::: INPUT FOR THIS TASK

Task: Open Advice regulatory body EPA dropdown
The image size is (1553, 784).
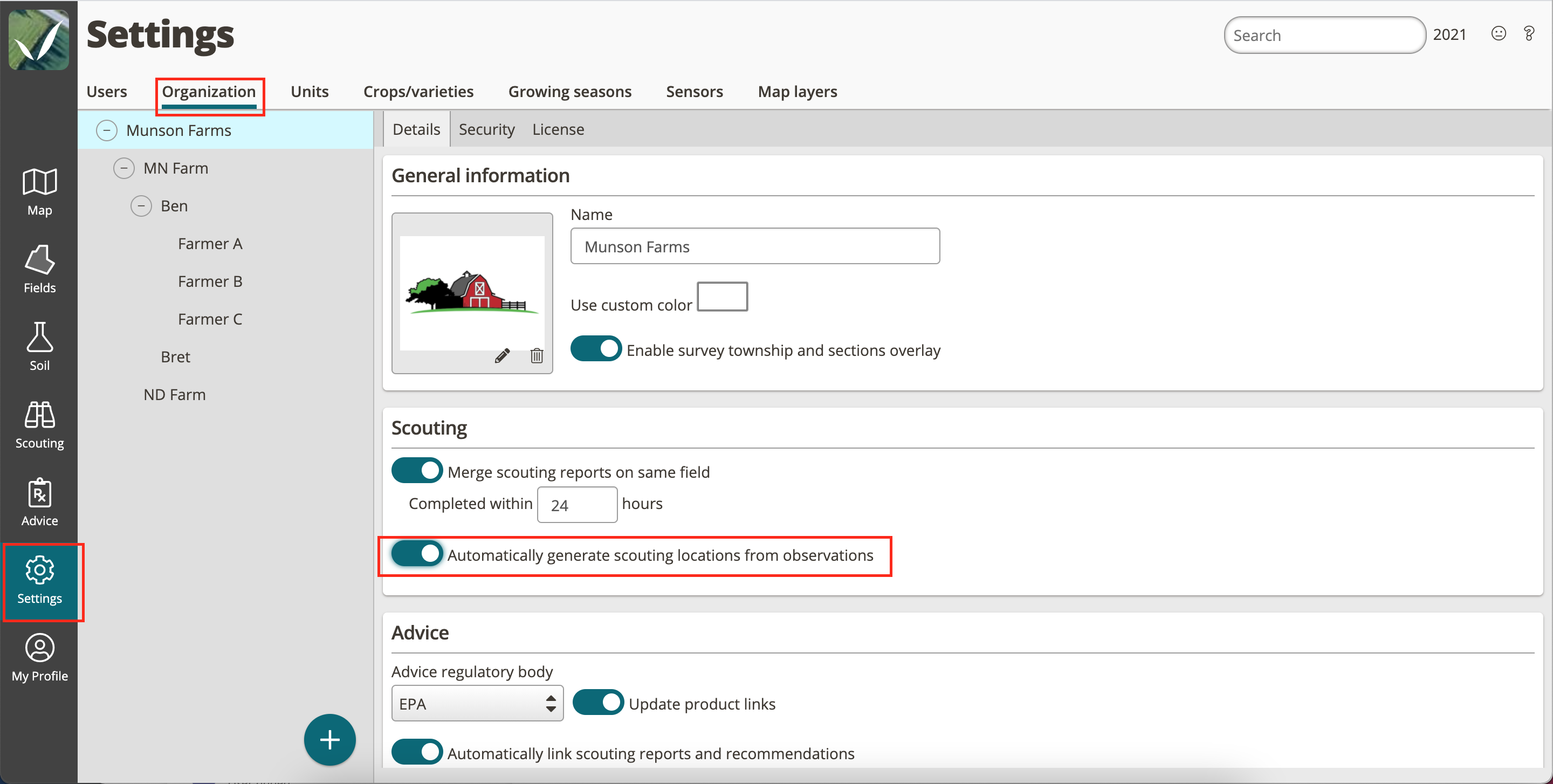Action: click(x=477, y=703)
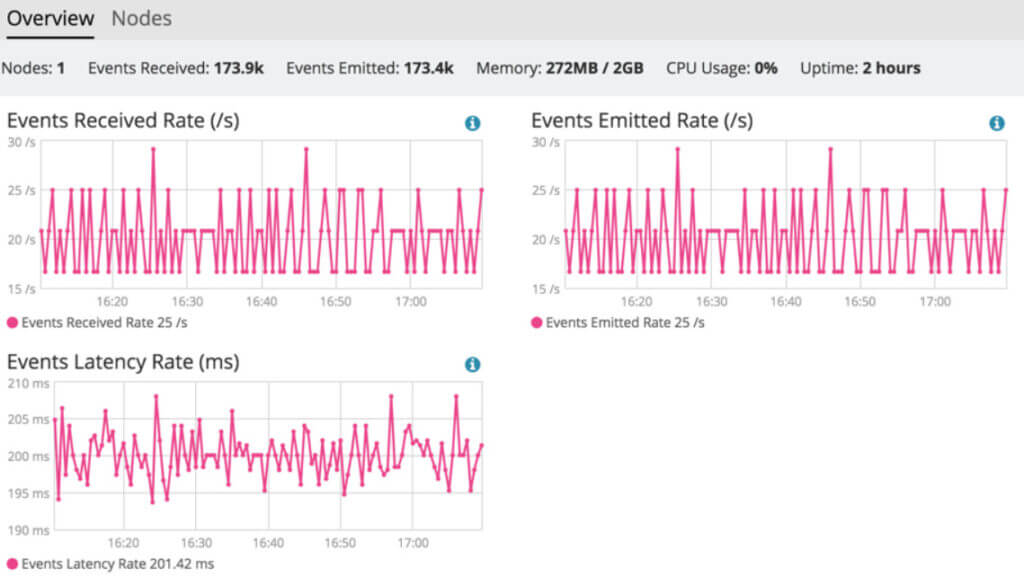Screen dimensions: 1024x577
Task: Click the Nodes: 1 summary stat
Action: click(37, 67)
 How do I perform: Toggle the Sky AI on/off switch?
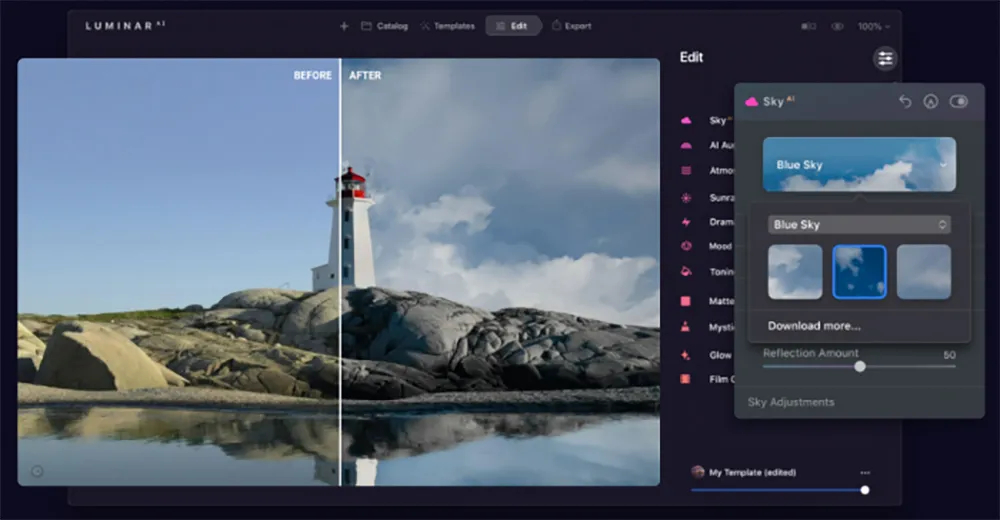[x=959, y=101]
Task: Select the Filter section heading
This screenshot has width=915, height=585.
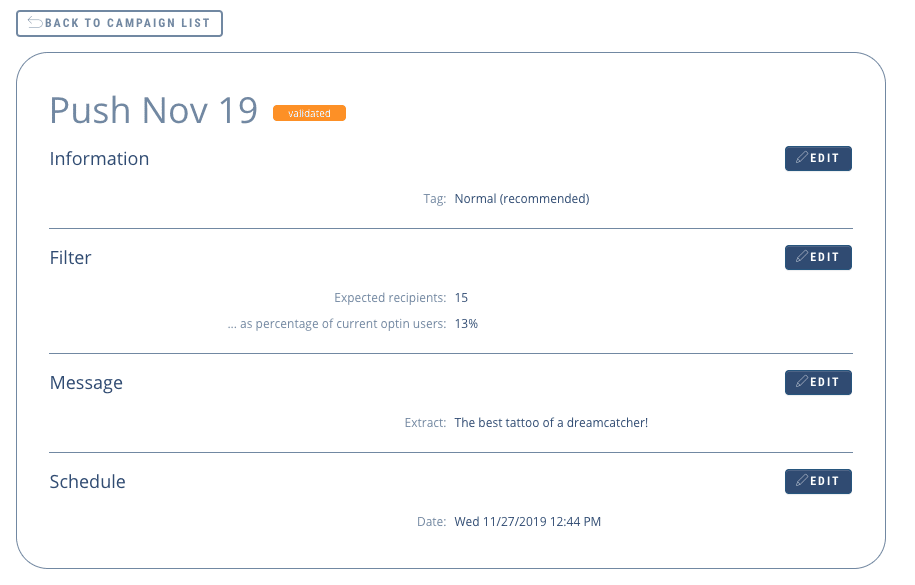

::::::

Copy every line of the data above verbatim, but leave out the pictures.

Task: Open Advice regulatory body EPA dropdown
The image size is (1553, 784).
Action: click(x=477, y=703)
Screen dimensions: 1024x577
Task: Click the Nodes: 1 summary stat
Action: click(37, 67)
 How do I perform: Toggle the Sky AI on/off switch?
[x=959, y=101]
Task: Select the Filter section heading
This screenshot has width=915, height=585.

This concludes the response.